Background: Due to the lack of a comprehensive pharmacology test set, evaluating the potential and value of large language models (LLMs) in pharmacology is complex and challenging.

Aims: This study aims to provide a test set reference for assessing the application potential of both general-purpose and specialized LLMs in pharmacology.

Methods: We constructed a pharmacology test set consisting of three tasks: drug information retrieval, lead compound structure optimization, and research trend summarization and analysis. Subsequently, we compared the performance of general-purpose LLMs GPT-3.5 and GPT-4 on this test set.

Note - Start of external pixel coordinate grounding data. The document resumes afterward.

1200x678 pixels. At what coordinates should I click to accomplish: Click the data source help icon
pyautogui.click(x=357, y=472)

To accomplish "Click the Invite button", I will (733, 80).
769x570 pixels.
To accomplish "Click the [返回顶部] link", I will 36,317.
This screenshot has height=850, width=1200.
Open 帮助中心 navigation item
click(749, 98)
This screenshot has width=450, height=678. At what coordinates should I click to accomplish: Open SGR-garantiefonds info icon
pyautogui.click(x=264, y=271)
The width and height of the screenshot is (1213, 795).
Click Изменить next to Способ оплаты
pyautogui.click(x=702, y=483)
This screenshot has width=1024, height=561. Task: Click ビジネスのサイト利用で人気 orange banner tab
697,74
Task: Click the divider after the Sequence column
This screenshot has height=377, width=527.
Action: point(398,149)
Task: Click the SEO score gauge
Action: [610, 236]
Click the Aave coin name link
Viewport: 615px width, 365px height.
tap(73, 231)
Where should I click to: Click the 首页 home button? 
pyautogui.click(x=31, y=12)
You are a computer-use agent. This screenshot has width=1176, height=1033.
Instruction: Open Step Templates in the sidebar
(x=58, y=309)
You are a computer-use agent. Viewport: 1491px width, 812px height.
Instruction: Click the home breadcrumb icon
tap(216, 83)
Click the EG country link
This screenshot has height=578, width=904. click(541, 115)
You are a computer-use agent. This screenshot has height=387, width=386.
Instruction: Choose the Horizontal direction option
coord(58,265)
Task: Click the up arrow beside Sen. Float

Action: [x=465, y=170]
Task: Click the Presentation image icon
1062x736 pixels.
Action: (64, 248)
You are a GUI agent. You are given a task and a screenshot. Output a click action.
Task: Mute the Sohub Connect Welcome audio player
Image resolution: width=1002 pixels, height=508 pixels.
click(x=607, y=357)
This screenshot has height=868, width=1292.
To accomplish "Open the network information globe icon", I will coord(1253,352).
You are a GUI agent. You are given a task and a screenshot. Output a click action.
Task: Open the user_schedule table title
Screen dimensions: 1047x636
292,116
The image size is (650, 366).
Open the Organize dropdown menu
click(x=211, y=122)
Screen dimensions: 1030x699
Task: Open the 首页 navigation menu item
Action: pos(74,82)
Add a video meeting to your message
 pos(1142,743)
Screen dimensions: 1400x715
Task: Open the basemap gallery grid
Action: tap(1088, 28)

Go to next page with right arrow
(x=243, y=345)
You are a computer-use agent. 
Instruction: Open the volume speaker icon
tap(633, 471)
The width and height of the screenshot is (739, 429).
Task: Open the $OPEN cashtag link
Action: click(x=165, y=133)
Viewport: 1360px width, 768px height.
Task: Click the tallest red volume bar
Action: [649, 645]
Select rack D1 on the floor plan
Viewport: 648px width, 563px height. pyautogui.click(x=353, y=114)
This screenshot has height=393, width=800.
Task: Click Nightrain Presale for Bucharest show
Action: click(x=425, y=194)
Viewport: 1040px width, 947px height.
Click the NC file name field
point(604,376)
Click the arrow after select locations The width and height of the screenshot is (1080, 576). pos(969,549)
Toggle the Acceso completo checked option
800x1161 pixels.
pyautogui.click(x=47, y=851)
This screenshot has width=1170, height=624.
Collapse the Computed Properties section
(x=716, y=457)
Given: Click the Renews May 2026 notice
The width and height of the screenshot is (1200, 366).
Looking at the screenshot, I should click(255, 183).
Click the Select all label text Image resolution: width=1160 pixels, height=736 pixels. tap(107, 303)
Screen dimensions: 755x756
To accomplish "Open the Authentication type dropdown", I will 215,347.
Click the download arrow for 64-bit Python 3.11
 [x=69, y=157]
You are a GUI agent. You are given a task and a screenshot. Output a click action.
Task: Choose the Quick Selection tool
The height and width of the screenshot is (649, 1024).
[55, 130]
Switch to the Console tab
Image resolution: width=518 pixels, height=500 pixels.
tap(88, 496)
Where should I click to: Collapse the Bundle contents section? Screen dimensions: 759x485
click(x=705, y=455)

Results: The results indicate that GPT-3.5 and GPT-4 can better understand instructions for information retrieval, scheme optimization, and trend summarization in pharmacology, showing significant potential in basic pharmacology tasks, especially in areas such as drug pharmacological properties, pharmacokinetics, mode of action, and toxicity prediction. These general LLMs also effectively summarize the current challenges and future trends in this field, proving their valuable resource for interdisciplinary pharmacology researchers. However, the limitations of ChatGPT become evident when handling tasks such as drug identification queries, drug interaction information retrieval, and drug structure simulation optimization. It struggles to provide accurate interaction information for individual or specific drugs and cannot optimize specific drugs. This lack of depth in knowledge integration and analysis limits its application in scientific research and clinical exploration.

Conclusion: Therefore, exploring retrieval-augmented generation (RAG) or integrating proprietary knowledge bases and knowledge graphs into pharmacology-oriented ChatGPT systems would yield favorable results. This integration will further optimize the potential of LLMs in pharmacology.